_EXERCISE DATA_
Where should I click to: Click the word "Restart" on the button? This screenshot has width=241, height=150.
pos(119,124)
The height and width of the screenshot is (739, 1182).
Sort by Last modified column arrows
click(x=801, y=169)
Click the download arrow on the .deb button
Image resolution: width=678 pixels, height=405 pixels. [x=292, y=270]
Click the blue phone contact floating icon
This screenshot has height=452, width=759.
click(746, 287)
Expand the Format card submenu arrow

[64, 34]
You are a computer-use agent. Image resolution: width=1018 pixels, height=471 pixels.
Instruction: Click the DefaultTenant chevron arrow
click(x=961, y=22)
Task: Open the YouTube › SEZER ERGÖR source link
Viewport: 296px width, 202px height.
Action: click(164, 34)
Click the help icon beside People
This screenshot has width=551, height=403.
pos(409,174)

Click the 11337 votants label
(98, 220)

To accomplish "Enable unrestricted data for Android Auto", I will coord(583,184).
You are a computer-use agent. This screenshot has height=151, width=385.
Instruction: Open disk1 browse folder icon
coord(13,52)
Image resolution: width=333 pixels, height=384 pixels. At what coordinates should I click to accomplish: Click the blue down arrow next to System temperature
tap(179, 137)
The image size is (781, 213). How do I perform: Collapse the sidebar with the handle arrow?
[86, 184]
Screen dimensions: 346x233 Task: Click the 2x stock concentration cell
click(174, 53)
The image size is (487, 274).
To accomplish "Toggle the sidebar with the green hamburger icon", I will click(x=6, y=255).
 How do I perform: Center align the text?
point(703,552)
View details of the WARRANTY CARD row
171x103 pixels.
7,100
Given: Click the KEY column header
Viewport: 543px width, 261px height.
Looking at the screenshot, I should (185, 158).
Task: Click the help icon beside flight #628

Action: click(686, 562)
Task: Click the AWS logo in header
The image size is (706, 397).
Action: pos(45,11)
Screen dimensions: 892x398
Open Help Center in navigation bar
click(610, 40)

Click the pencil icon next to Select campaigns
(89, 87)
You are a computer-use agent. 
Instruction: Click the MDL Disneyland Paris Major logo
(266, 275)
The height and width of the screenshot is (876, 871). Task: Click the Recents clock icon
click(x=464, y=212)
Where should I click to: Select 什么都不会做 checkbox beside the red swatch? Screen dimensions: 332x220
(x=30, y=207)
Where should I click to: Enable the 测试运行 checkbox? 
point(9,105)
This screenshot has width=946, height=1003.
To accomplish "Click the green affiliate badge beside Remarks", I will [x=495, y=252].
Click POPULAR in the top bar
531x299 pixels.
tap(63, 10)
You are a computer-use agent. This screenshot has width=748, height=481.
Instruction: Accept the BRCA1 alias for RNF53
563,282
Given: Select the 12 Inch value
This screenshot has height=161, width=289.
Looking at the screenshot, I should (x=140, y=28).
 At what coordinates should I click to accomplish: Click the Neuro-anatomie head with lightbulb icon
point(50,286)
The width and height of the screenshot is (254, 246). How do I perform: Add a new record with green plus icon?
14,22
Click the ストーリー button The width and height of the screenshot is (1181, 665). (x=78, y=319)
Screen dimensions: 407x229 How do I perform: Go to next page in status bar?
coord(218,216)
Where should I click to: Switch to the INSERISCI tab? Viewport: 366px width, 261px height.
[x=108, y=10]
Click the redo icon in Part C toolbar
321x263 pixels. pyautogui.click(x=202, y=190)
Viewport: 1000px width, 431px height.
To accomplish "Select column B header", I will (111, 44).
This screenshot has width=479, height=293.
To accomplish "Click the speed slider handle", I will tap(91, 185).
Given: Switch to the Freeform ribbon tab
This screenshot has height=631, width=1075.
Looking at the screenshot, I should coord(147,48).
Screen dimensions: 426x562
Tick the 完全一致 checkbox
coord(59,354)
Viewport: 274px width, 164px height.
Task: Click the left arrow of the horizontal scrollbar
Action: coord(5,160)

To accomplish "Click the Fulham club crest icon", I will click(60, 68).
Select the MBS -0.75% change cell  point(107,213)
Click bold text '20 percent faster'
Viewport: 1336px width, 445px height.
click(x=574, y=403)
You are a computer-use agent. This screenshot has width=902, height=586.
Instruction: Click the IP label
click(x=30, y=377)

_THE PROBLEM_
Copy out the full listing exactly.

_EXPECTED OUTPUT_
Where should I click to: Click the word "Restart" on the button? This screenshot has width=241, height=150.
pos(119,124)
The height and width of the screenshot is (739, 1182).
Sort by Last modified column arrows
click(x=801, y=169)
Click the download arrow on the .deb button
Image resolution: width=678 pixels, height=405 pixels. [x=292, y=270]
Click the blue phone contact floating icon
This screenshot has height=452, width=759.
click(746, 287)
Expand the Format card submenu arrow

[64, 34]
You are a computer-use agent. Image resolution: width=1018 pixels, height=471 pixels.
Instruction: Click the DefaultTenant chevron arrow
click(x=961, y=22)
Task: Open the YouTube › SEZER ERGÖR source link
Viewport: 296px width, 202px height.
Action: click(164, 34)
Click the help icon beside People
This screenshot has width=551, height=403.
pos(409,174)

Click the 11337 votants label
(98, 220)

To accomplish "Enable unrestricted data for Android Auto", I will coord(583,184).
You are a computer-use agent. This screenshot has height=151, width=385.
Instruction: Open disk1 browse folder icon
coord(13,52)
Image resolution: width=333 pixels, height=384 pixels. At what coordinates should I click to accomplish: Click the blue down arrow next to System temperature
tap(179, 137)
The image size is (781, 213). How do I perform: Collapse the sidebar with the handle arrow?
[86, 184]
Screen dimensions: 346x233 Task: Click the 2x stock concentration cell
click(174, 53)
The image size is (487, 274).
To accomplish "Toggle the sidebar with the green hamburger icon", I will click(x=6, y=255).
 How do I perform: Center align the text?
point(703,552)
View details of the WARRANTY CARD row
171x103 pixels.
7,100
Given: Click the KEY column header
Viewport: 543px width, 261px height.
Looking at the screenshot, I should (185, 158).
Task: Click the help icon beside flight #628

Action: click(686, 562)
Task: Click the AWS logo in header
The image size is (706, 397).
Action: pos(45,11)
Screen dimensions: 892x398
Open Help Center in navigation bar
click(610, 40)

Click the pencil icon next to Select campaigns
(89, 87)
You are a computer-use agent. 
Instruction: Click the MDL Disneyland Paris Major logo
(266, 275)
The height and width of the screenshot is (876, 871). Task: Click the Recents clock icon
click(x=464, y=212)
Where should I click to: Select 什么都不会做 checkbox beside the red swatch? Screen dimensions: 332x220
(x=30, y=207)
Where should I click to: Enable the 测试运行 checkbox? 
point(9,105)
This screenshot has width=946, height=1003.
To accomplish "Click the green affiliate badge beside Remarks", I will [x=495, y=252].
Click POPULAR in the top bar
531x299 pixels.
tap(63, 10)
You are a computer-use agent. This screenshot has width=748, height=481.
Instruction: Accept the BRCA1 alias for RNF53
563,282
Given: Select the 12 Inch value
This screenshot has height=161, width=289.
Looking at the screenshot, I should (x=140, y=28).
 At what coordinates should I click to accomplish: Click the Neuro-anatomie head with lightbulb icon
point(50,286)
The width and height of the screenshot is (254, 246). How do I perform: Add a new record with green plus icon?
14,22
Click the ストーリー button The width and height of the screenshot is (1181, 665). (x=78, y=319)
Screen dimensions: 407x229 How do I perform: Go to next page in status bar?
coord(218,216)
Where should I click to: Switch to the INSERISCI tab? Viewport: 366px width, 261px height.
[x=108, y=10]
Click the redo icon in Part C toolbar
321x263 pixels. pyautogui.click(x=202, y=190)
Viewport: 1000px width, 431px height.
To accomplish "Select column B header", I will (111, 44).
This screenshot has width=479, height=293.
To accomplish "Click the speed slider handle", I will tap(91, 185).
Given: Switch to the Freeform ribbon tab
This screenshot has height=631, width=1075.
Looking at the screenshot, I should coord(147,48).
Screen dimensions: 426x562
Tick the 完全一致 checkbox
coord(59,354)
Viewport: 274px width, 164px height.
Task: Click the left arrow of the horizontal scrollbar
Action: coord(5,160)

To accomplish "Click the Fulham club crest icon", I will click(60, 68).
Select the MBS -0.75% change cell  point(107,213)
Click bold text '20 percent faster'
Viewport: 1336px width, 445px height.
click(x=574, y=403)
You are a computer-use agent. This screenshot has width=902, height=586.
Instruction: Click the IP label
click(x=30, y=377)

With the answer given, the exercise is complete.